About this task: Would you please state how many lines in the entries contain the word "agent"? Only the number should be given.

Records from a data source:
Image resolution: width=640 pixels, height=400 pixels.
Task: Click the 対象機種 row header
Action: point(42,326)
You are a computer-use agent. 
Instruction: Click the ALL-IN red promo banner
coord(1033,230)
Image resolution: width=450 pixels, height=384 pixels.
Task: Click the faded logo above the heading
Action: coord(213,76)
==
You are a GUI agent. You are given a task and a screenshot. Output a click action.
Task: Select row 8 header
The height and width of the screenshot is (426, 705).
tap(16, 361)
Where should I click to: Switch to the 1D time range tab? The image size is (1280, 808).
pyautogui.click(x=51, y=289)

Result of this exercise: 2